Section 409A. Awards under the Plan are intended to be exempt from or comply with Section 409A of the Internal Revenue Code of 1986, as amended (“Section 409A”), and the provisions of this Plan shall be construed in a manner consistent with that intent. If and to the extent required to comply with Section 409A, no payment or benefit required to be paid under the Plan on account of termination of a Participant’s employment shall be made unless and until the Participant incurs a “Separation from Service” within the meaning of Section 409A and, for purposes of any such provision of this Plan, references to a “termination,” “termination of employment,” “separation from service” or like terms shall mean Separation from Service. For purposes of applying the provisions of Section 409A to this Plan, each amount to be paid or benefit to be provided to a Participant pursuant to this Plan, and each individual installment in a series of payments, shall be construed as a separate identified payment for purposes of Section 409A. If a Participant is a “Specified Employee,” as defined in Section 409A, and if any payment to be made to the Participant shall be determined to be subject to Section 409A, then to the extent required by Section 409A to avoid accelerated taxation and/or tax penalties thereunder, such payment shall be delayed and shall be paid on the first day of the seventh month following the Participant’s “Separation from Service” (within the meaning of Section 409A), or if earlier upon the Participant’s death. Notwithstanding the foregoing, the Bank makes no guarantee as to the tax treatment of payments and benefits hereunder.
Governing Law
The Plan and all awards granted hereunder will be governed by and construed in accordance with the laws and judicial decisions of the Commonwealth of Virginia, without regard to the application of the principles of conflicts of laws.


10

166674111v8


ACKNOWLEDGEMENT

I have read the 2024-2025 Merger Incentive Plan document and fully understand and agree to be bound by the terms and conditions of the Plan.

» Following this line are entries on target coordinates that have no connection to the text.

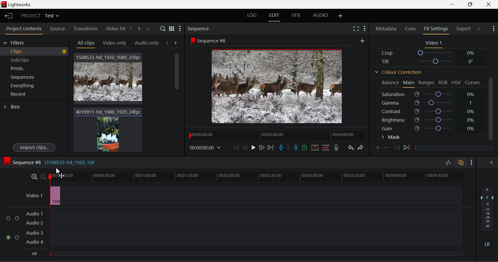 This screenshot has width=498, height=262. Describe the element at coordinates (35, 213) in the screenshot. I see `Audio 1` at that location.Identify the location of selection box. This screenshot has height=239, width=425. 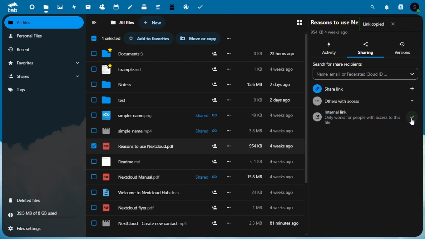
(105, 38).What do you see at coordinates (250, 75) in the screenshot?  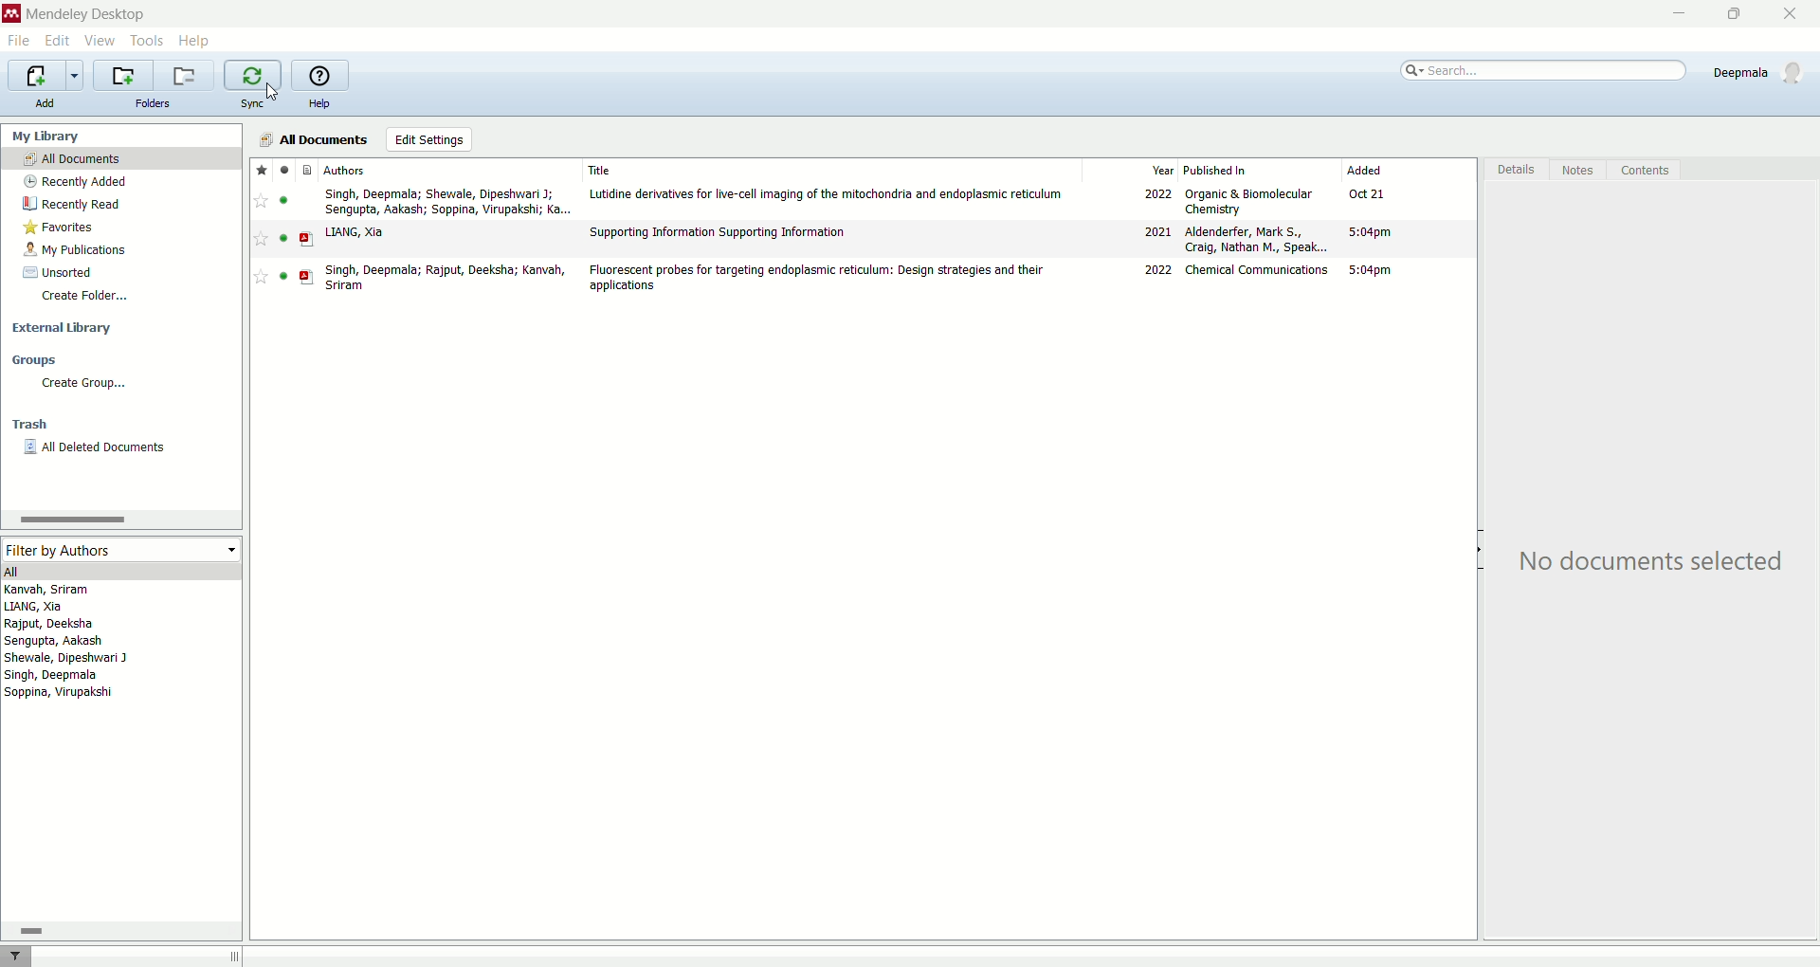 I see `synchronize the library with mendeley web` at bounding box center [250, 75].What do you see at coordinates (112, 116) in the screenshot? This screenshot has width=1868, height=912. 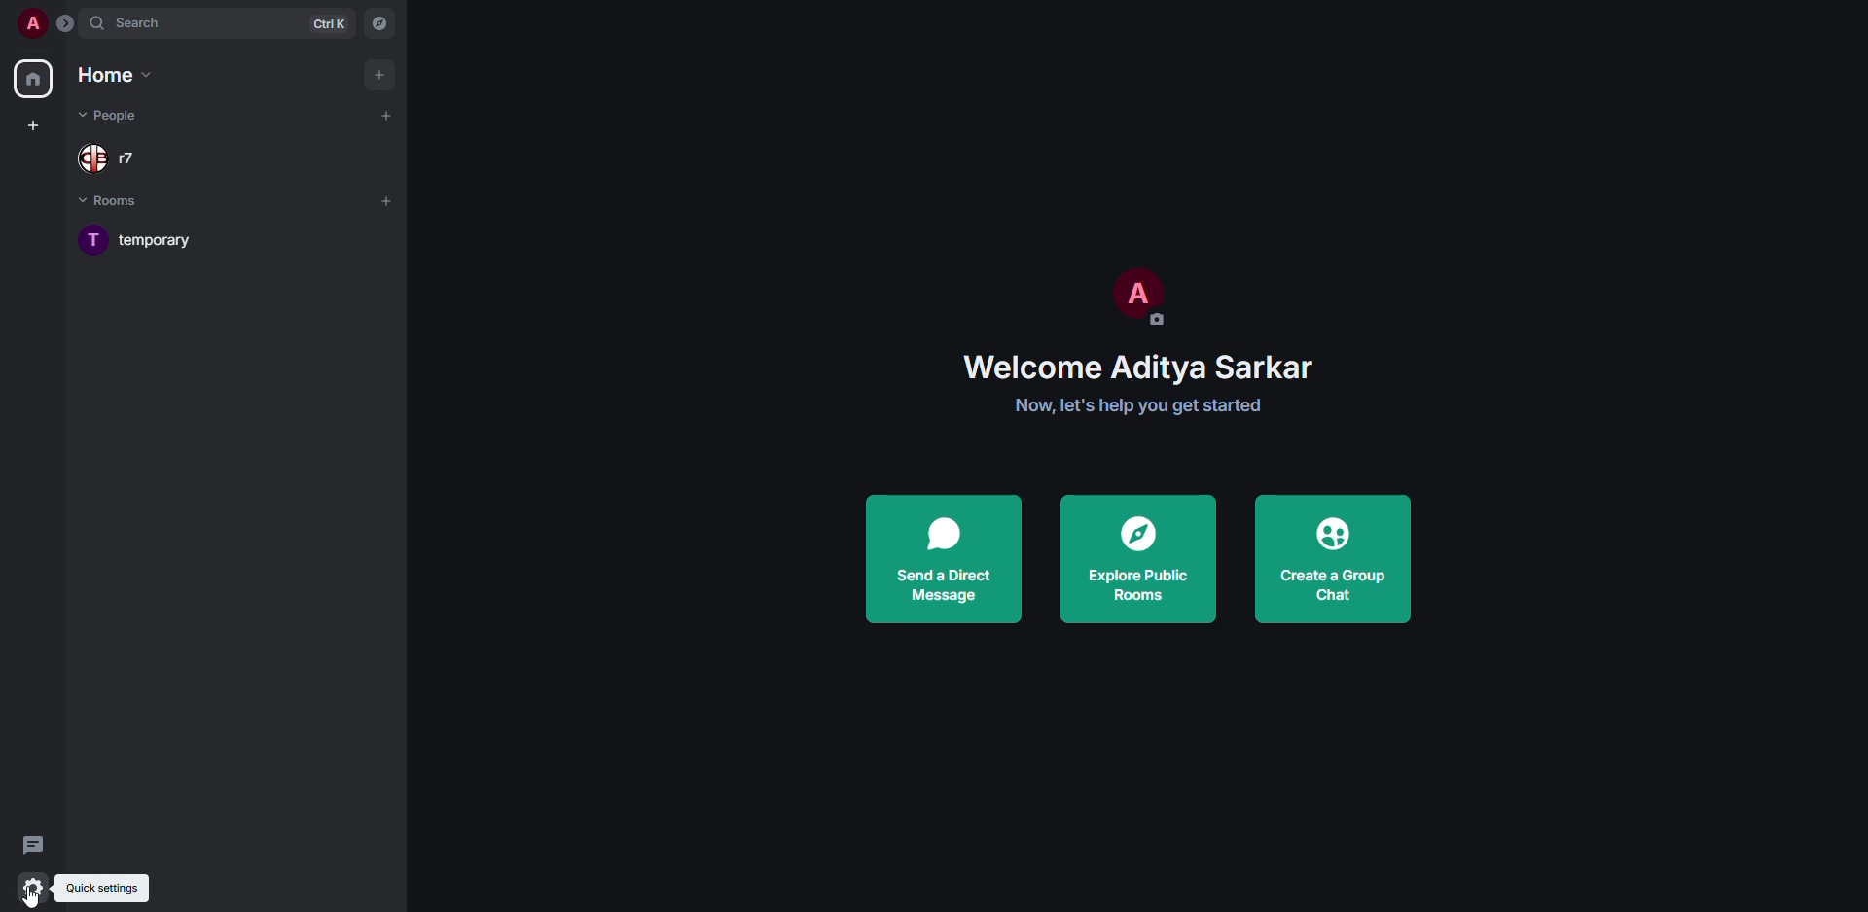 I see `people` at bounding box center [112, 116].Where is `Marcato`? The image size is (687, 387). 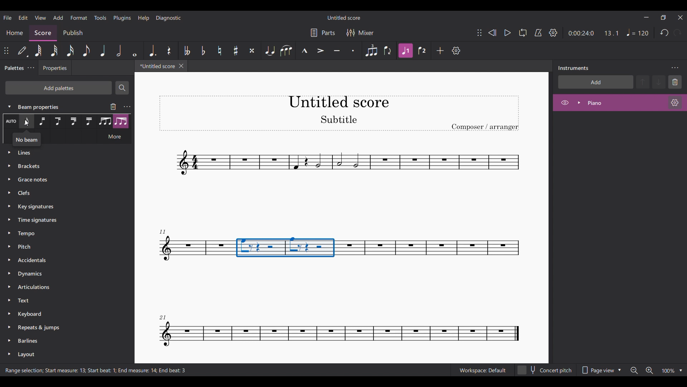
Marcato is located at coordinates (305, 50).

[In addition, I understand that any gross-up tax payment to which I may be entitled under my employment agreement with the Bank will not cover (or otherwise take into account) any cash or equity amounts payable under the Plan.]1

Participant:

___________________________________        ______________
Signature                            Date
Print Name______________________________

Burke and Herbert Bank:


___________________________________            ______________
Danyl Freeman, EVP/Human Resources Director        Date

1To be included for Summit individuals with legacy 280G gross-up rights.